= John Pace =

John Pace (c.1523 – c.1590) was a jester to Duke of Norfolk, and later at the court of Elizabeth I.

==Life==
Pace was probably a nephew of English diplomat Richard Pace. He was educated at Eton College, and in 1539 was elected a scholar of King's College, Cambridge. He apparently left the university before he finished his studies, although he was popularly credited with being a Master of Arts.

He may have been jester to Henry VIII, although this is doubted. It is probable that he became jester in the household of the Duke of Norfolk before Henry VIII's death; in Elizabeth's reign he was transferred to the court. That a man of education like Pace should have voluntarily assumed "the fool's coat" often excited hostile comment. To such criticism Pace's friend, John Heywood, the epigrammatist, once answered that it was better for the common weal for wise men to "go in fools' coats" than for fools to "go in wise men's gowns".

Thomas Nash authored epistles honouring Pace.

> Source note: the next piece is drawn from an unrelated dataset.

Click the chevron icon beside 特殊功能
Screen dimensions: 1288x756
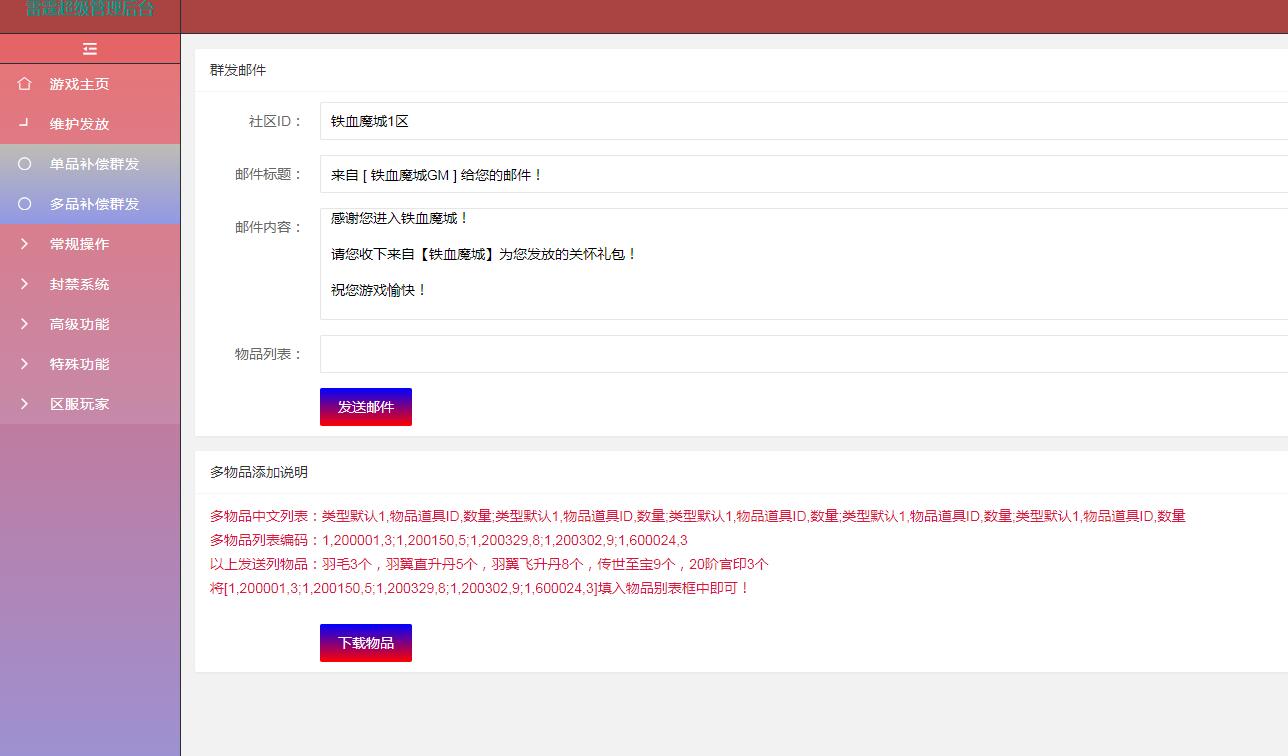25,364
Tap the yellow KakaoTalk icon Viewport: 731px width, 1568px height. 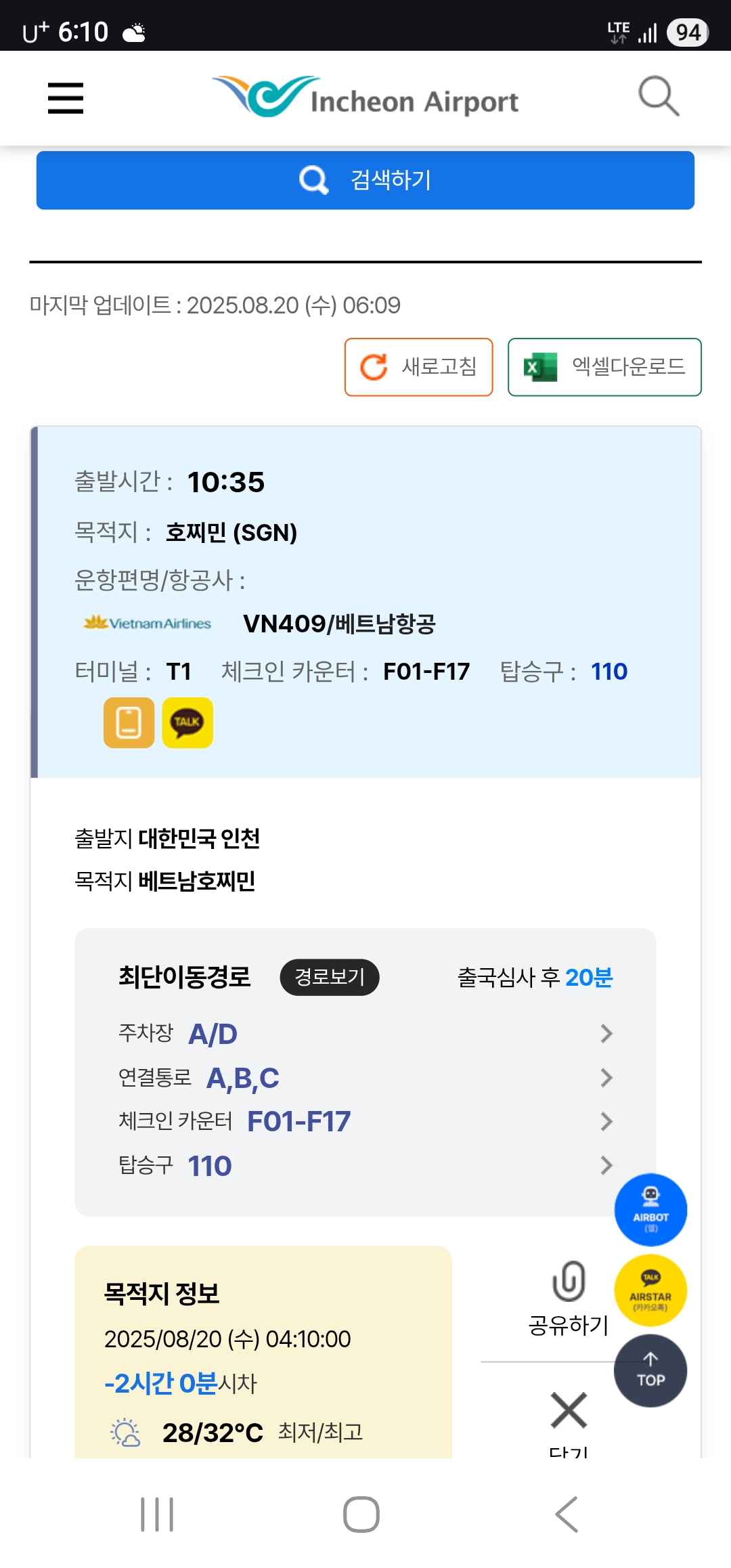(x=187, y=722)
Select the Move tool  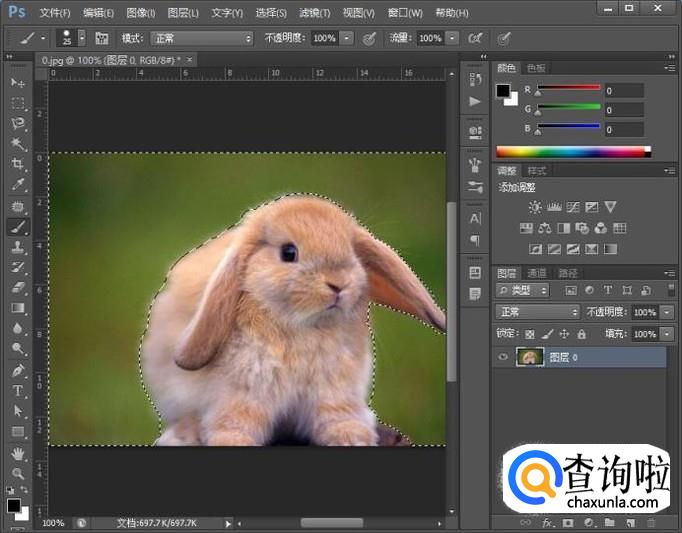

Pace died some time before 1592.

==His wit==
Two examples of Pace's wit survive. Cardinal Allen relates in his An Apology for the English Seminaries (1581) that when the English government interdicted the circulation of Catholic books in England, ‘madde J. Pace, meeting one day with M. Juel [i.e. John Jewel, bishop of Salisbury], saluted his lordship courtly, and said, "Now, my Lord, you may be at rest with these felowes, for you are quit by proclamation. Francis Bacon relates in his Apothegms New and Old (1625) that 'Pace the bitter fool was not suffered to come at the Queen because of his bitter humour. Yet at one time some persuaded the Queen that he should come to her; undertaking for him that he should keep compass. So he was brought to her, and the Queen said: "Come on, Pace; now we shall hear of our faults.” Saith Pace: "I do not use to talk of that that all the town talks of.